We hold hands up the slender staircase
laden with rubble, to reach a room where sunlight
enters wounds in old windows. Licks
the damp walls yellow. The Gomti drifts
along the barren backyard – its water soundless,
holding a mirror to the sky. Laughter foams
at our mouths, becomes echo.
I see a carnival across the river –
a patch of land on the bank, concealed
by sprawling trees and undergrowth. Men
brought down on their knees by other men.
Queers quietly leading lovers into the arms of
Neem, to speak in the language of bodies.
We are two boys in our early twenties
who can read touch like that, who have broken into
a 200-year-old mansion, without permission,
to see from above where people like them go
after 377 has been read down only for those
who can stay behind closed doors – in the custody
of cheap hotels, or houses that welcome nights
with the sound of latches closing.
Whispers have come to greet us
on the pavilion – the ghosts of revolutionaries
who hid in the basement of this manzil in 1857.
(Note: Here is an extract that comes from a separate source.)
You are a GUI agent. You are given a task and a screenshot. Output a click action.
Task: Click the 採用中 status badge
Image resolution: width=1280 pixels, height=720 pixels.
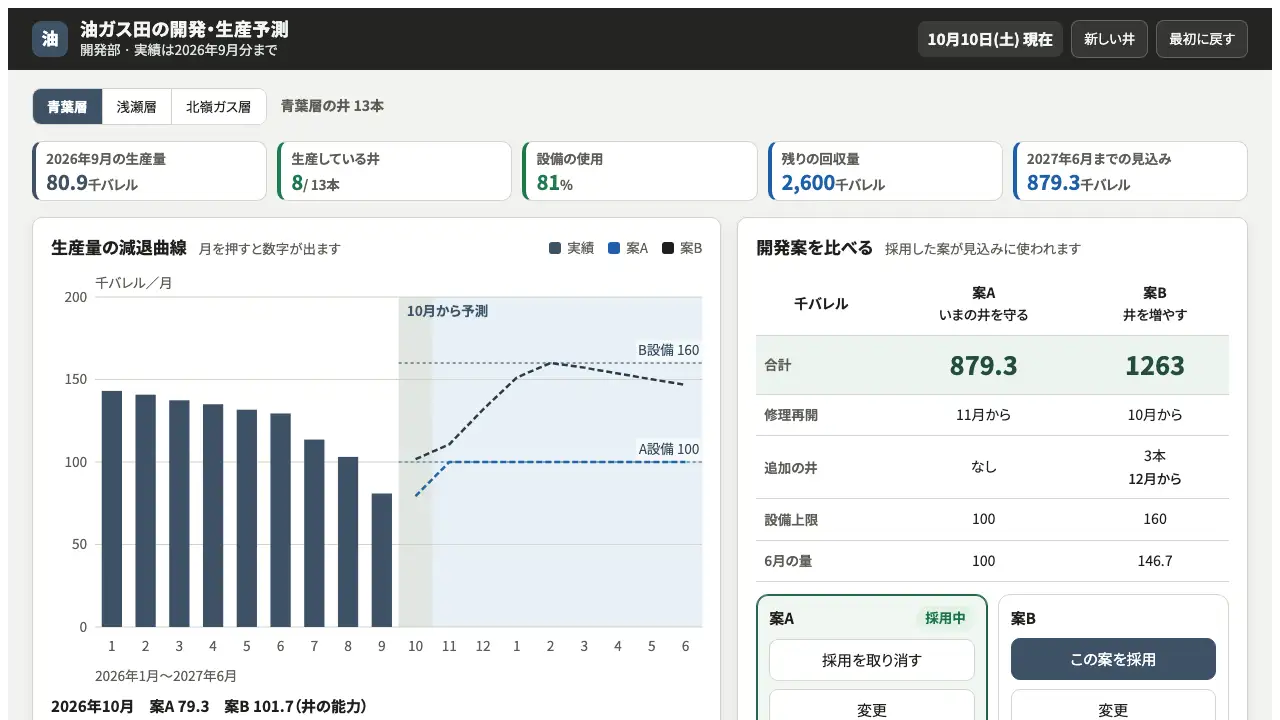945,618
Let out when someone excavated the halls
last month, they do not know the nation
imagines itself free now. The metro snakes past us
as they speak. A bulldozer has reached
the other side, its talons ready to dig –
modernise this part of Lucknow with flagpoles,
pavements, and cameras. The nation has a thousand eyes
sprouting everywhere in its reach. These ghosts,
like us, are looking for new places to hide.
The current is still slow in the river. Time runs
slower. Speckles of the afternoon retreat
from his face, as I turn to the ghosts,
ask why there are no declarations of love
on these pillars. We are told to come closer
to each other, look carefully when the light dies out.